- **AIM**
In the records running from the line with "The image size is (1456, 820)." up to and including the line with "coord(103,351)", swap "dropdown" for "menu" and give those lines back with nothing else altered.

++++ SOURCE DATA ++++

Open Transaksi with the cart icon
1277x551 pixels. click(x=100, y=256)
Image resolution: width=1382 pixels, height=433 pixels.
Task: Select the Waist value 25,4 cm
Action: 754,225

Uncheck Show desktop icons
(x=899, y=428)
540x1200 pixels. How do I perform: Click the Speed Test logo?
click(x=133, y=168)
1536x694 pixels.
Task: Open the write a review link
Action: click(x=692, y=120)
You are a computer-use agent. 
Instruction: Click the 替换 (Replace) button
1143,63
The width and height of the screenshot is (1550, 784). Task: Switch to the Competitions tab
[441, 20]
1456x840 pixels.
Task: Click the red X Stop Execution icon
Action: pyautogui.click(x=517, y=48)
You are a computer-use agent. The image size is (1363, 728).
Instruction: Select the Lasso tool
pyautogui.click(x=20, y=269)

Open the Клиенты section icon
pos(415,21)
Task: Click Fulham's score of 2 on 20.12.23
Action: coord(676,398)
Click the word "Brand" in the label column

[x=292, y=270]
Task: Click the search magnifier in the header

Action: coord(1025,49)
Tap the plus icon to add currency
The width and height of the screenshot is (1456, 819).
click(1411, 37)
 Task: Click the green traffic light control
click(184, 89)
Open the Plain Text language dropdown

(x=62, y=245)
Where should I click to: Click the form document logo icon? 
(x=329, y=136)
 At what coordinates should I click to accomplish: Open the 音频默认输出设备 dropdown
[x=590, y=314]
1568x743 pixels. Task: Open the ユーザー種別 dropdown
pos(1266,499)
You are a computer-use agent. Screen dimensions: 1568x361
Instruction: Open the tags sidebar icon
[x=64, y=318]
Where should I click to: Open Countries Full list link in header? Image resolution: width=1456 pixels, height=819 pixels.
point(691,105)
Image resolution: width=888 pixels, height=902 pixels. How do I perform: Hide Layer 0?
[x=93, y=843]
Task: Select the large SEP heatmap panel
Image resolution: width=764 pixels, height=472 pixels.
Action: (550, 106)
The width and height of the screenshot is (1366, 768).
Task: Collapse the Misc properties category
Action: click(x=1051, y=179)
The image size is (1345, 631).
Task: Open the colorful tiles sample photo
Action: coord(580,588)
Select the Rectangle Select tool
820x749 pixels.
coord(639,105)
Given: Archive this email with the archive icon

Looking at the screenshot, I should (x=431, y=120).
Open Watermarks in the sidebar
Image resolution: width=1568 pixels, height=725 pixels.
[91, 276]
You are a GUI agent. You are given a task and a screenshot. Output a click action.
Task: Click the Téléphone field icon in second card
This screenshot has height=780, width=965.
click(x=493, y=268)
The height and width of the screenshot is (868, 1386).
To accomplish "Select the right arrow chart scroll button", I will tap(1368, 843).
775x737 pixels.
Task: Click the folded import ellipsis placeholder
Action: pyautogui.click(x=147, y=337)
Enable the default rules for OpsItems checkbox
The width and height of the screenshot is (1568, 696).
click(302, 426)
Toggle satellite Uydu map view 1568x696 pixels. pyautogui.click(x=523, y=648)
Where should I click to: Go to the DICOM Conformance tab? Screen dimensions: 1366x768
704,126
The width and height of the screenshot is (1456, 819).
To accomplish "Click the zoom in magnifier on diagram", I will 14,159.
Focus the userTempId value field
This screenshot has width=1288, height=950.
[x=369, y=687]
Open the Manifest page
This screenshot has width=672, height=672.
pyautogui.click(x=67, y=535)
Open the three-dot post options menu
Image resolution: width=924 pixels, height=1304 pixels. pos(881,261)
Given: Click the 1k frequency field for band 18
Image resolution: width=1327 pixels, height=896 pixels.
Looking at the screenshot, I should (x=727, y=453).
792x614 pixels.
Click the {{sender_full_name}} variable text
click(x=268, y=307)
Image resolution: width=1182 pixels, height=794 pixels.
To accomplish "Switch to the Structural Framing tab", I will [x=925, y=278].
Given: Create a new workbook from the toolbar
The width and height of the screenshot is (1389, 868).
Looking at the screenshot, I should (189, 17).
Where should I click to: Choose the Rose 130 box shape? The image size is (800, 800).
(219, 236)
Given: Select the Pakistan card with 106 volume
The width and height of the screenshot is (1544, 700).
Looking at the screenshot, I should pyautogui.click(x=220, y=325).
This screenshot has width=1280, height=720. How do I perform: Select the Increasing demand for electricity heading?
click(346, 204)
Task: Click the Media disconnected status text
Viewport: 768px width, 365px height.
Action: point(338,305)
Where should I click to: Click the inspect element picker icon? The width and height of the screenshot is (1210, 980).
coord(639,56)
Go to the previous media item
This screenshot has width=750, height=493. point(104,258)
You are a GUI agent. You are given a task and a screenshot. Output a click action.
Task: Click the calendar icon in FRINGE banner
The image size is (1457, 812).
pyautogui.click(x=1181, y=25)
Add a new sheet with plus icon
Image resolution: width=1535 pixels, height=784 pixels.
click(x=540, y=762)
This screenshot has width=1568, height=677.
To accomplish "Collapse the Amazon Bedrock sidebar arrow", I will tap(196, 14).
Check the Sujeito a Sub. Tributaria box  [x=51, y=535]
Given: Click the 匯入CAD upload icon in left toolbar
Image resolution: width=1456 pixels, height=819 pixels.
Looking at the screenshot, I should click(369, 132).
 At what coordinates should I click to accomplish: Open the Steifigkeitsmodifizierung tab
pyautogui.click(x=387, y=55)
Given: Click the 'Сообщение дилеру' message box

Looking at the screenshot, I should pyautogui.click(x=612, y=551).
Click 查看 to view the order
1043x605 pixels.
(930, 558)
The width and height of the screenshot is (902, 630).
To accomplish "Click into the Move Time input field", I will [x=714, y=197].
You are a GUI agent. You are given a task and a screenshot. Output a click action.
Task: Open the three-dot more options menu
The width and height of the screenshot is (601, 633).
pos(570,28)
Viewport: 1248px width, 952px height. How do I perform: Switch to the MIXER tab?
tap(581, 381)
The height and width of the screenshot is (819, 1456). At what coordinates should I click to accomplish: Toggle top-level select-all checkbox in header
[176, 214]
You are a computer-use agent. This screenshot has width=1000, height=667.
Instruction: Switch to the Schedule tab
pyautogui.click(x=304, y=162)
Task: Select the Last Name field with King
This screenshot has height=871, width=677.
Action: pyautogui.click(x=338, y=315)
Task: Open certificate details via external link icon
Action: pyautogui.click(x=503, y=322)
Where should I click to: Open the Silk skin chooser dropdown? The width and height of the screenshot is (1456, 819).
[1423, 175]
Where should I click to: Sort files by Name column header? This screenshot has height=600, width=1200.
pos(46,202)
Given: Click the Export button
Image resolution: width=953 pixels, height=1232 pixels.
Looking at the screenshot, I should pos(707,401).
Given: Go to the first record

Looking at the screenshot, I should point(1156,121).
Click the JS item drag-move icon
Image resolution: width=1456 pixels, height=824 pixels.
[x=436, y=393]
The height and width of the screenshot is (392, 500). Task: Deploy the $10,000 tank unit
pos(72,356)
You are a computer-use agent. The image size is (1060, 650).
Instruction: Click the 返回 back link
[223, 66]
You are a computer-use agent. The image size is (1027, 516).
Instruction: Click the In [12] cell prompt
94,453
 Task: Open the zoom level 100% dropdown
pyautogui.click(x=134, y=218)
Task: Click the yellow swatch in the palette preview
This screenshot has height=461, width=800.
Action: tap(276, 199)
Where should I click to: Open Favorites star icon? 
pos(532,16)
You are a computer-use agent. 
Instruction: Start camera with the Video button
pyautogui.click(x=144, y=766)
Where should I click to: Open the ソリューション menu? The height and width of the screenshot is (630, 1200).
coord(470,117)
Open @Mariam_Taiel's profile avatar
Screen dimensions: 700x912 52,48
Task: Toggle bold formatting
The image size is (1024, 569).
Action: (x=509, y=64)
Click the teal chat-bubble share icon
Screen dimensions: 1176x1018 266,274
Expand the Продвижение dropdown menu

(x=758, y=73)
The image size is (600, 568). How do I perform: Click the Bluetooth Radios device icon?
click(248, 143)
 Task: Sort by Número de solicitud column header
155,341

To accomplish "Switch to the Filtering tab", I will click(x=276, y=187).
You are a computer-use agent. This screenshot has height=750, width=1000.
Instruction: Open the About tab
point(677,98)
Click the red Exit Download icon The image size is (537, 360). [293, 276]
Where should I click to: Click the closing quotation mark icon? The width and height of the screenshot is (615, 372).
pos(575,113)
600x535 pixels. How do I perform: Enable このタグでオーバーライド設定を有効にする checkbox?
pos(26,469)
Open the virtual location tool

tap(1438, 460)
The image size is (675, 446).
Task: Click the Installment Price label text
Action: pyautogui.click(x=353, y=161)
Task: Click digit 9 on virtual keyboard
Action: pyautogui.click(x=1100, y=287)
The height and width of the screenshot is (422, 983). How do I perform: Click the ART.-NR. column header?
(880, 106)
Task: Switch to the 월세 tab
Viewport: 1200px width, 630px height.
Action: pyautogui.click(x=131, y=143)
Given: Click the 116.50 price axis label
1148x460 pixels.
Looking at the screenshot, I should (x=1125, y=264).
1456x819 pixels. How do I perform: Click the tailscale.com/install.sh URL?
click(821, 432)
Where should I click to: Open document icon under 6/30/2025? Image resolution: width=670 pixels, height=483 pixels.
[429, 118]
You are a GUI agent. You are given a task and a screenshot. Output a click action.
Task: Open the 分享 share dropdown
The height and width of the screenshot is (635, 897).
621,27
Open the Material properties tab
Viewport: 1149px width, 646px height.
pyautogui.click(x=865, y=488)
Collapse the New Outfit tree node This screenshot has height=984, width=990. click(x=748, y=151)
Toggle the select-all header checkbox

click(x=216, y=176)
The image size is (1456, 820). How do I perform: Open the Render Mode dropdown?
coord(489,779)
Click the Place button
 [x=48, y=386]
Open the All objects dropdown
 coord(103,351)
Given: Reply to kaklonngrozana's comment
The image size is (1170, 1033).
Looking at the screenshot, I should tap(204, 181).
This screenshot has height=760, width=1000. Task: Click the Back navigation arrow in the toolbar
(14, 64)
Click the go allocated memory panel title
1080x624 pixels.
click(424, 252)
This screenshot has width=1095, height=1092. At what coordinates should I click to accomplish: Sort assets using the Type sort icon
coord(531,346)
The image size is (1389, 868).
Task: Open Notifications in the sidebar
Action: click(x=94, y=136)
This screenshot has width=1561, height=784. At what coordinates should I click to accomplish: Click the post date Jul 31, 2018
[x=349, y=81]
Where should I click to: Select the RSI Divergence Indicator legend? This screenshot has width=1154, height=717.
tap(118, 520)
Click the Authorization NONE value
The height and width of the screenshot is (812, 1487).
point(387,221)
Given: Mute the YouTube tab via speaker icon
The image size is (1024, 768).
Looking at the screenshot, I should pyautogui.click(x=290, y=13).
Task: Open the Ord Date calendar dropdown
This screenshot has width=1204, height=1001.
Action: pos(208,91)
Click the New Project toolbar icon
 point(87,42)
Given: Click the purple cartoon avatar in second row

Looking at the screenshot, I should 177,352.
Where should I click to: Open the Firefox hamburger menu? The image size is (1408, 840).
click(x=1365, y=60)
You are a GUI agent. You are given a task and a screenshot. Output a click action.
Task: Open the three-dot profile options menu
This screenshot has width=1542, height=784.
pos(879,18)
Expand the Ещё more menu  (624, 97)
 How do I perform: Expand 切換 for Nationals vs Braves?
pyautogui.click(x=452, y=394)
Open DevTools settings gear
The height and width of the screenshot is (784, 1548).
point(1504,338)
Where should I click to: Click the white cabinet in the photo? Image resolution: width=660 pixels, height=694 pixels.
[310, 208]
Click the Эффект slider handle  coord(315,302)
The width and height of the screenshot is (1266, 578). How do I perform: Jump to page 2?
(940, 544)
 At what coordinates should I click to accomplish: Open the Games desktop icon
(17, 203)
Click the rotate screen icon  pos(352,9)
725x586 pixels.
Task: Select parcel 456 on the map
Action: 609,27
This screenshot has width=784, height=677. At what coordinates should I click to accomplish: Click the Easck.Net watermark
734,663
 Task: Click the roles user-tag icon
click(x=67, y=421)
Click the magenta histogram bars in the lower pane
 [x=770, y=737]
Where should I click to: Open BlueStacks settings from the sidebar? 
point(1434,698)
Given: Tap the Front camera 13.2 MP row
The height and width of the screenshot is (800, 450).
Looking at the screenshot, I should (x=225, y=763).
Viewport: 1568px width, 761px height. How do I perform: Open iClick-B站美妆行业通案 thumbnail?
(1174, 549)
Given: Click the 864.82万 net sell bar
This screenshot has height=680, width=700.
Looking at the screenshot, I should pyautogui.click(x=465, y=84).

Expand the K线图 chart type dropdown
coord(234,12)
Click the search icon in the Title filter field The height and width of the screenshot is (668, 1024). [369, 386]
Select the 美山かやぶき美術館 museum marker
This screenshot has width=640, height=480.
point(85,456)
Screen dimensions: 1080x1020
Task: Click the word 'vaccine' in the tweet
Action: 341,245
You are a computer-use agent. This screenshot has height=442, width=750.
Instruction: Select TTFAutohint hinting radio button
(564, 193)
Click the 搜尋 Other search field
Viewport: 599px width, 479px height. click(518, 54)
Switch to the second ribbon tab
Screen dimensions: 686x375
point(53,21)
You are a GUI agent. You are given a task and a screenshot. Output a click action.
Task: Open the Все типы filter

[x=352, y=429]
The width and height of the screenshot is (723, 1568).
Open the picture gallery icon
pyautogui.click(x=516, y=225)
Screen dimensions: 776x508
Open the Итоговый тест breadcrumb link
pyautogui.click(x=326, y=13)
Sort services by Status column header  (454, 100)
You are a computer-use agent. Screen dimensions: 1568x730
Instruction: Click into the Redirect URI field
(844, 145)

++++

- **EXERCISE RESULT**
The image size is (1456, 820). How do I perform: Open the Render Mode menu?
coord(489,779)
Click the Place button
 [x=48, y=386]
Open the All objects menu
 coord(103,351)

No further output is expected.